The ‘Best’ Ideas Can Break Your Heart

The ‘Best’ Ideas Can Break Your Heart

Falling out of love with your brilliant ideas

Great ideas, are wonderful, aren’t they? We love coming up with them, we’re excited by them, and we’re proud to share them with others so they can love them too. Picking our favourites and pushing them to be number one is simply human nature – especially for A-type personalities like me. Nowhere is this more prevalent than in marketing and advertising, an industry where A-types and the love for brilliant ideas thrive.

But what if this brilliant idea you love is ultimately not the best idea? Seriously, this is not a rhetorical question. I ask this question because after a lot of years in creative agency leadership, I’ve come to this conclusion: The best ideas are rarely the one we fall in love with first, and the ramifications of not challenging every idea can be a recipe for failure.

Think about it. Just because something seems like a great idea in the moment doesn’t mean it’s the right idea later. Yet that’s what we often do, especially in brainstorms – a mainstay of the agency world – where a group of us are assembled in a room, fed tasty snacks and drinks, and have an hour or so to be creative. We collectively come up with ideas, bandy them about, build on them, and then pick the one(s) we love most. The love affair begins, and that’s the problem.

The trouble with love

The thing with love is it tends to happen in the heat of the moment. It can be fleeting, it can be blind, and it notorious for clouding our logic. Ouch! Pardon the cynicism, but it’s true. We need to remind ourselves that the fundamental purpose of a creative idea is to be a logical solution to a problem. It is not to be loved or hated, but to spark further discussion, validation, ideation and ultimately the best ideas. Because if we don’t, we risk making poor business decisions for our clients. You know, the ones who pay us to solve their problems, and keep paying to solve more problems?

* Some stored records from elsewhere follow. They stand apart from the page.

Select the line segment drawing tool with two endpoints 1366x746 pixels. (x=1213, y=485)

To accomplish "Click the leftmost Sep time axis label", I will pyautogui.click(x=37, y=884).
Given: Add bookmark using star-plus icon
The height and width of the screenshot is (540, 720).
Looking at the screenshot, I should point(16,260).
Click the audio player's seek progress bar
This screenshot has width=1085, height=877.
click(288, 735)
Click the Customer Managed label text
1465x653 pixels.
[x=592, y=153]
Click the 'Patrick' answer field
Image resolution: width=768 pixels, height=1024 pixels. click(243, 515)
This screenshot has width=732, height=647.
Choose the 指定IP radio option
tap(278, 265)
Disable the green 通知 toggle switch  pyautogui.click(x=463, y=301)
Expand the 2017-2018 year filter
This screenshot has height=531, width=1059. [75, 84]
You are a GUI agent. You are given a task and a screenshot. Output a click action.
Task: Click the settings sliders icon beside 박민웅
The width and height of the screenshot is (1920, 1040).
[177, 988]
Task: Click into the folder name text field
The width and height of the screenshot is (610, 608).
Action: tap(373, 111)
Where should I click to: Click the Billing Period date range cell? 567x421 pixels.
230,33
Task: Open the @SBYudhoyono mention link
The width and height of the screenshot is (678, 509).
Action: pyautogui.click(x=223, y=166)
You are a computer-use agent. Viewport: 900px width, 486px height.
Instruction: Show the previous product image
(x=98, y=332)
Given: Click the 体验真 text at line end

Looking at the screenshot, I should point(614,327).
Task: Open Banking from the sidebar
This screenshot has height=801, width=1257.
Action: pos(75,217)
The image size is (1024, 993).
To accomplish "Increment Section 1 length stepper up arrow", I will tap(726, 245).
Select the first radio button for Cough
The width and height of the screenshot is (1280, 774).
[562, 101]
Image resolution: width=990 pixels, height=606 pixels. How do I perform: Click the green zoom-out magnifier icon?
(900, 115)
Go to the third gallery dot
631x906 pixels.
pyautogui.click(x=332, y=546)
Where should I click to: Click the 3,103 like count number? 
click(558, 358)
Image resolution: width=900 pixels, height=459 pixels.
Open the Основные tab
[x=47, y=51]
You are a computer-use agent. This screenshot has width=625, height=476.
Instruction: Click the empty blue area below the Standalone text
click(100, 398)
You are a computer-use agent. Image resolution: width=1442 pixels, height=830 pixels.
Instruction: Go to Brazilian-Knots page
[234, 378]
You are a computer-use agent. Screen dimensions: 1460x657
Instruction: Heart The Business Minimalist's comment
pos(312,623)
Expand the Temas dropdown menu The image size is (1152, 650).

Ideation is a process. A process that should take longer than an hour no matter how many people you throw at it. I firmly believe that the most effective creative process is an iterative one. I can get all ‘creative innovation’ on you, but I won’t. Suffice it to say in my experience, I’ve never regretted spending too much time questioning, challenging or even just thinking about an idea.

The pitfalls of idea loving are many, but the biggest one I’ve both seen and experienced is it can waste valuable time, energy, and resources by prolonging the pain of not addressing the (business) problem that needs to be solved. That, my creative professional friends, is what we are paid for, is it not?

Start falling out of love with your brilliant ideas.

Let me be clear, we all do it. There’s no shame in falling head-over-heels with an idea. I’m one of the biggest faller-in-lovers I know. The key is to be able to snap out of it, to start recognizing when you’re defying the logic of what a great idea is. Here are some symptoms to look for:

  • It’s getting complicated: Shouldn’t a great idea make things easier?
  • You’re defending its honour: Why is that?
  • You’re tired of feeling like the smartest person in the room. Time for a reality check?

If this is sounding a lot like past relationships that didn’t work out, then my point has been made. Love makes it personal, and when it’s personal it’s about you. This is not about you. It’s about your client, their business challenge, and how you and everyone involved is there to address and help solve their problem.

Three ways to avoid heartbreak

  1. Be fickle: Although not often seen as a positive attribute, in this case it’s the perfect word. When it comes to attaching yourself to ideas, being comfortable with changing your mind, not committing to one thing, and moving on to better options is precisely the kind of behaviour you need to be open to.
  2. Be logical: Always question your logic. Without logic, there’s no means to objectively validate whether an idea is good or not. Validation will be the final measure of performance, so quantifiable results are a must.
  3. Be focused: Focus on what you’re trying to solve for your client, based on the business objectives. If those business objectives have not been made clear, focus on establishing them before anything else.

I cannot deny that falling in love is a wonderful feeling. On a personal level, I’m fortunate to have been very lucky in love, and as a result I am a hopeless romantic. Conversely on the professional side I’ve learned many times over that falling in love with ideas is dangerous for one important reason: It puts us in a position of defense, to protect something that we’ve decided is dear to us. When, really, it’s just an idea. It’s not even real… That is until we love it.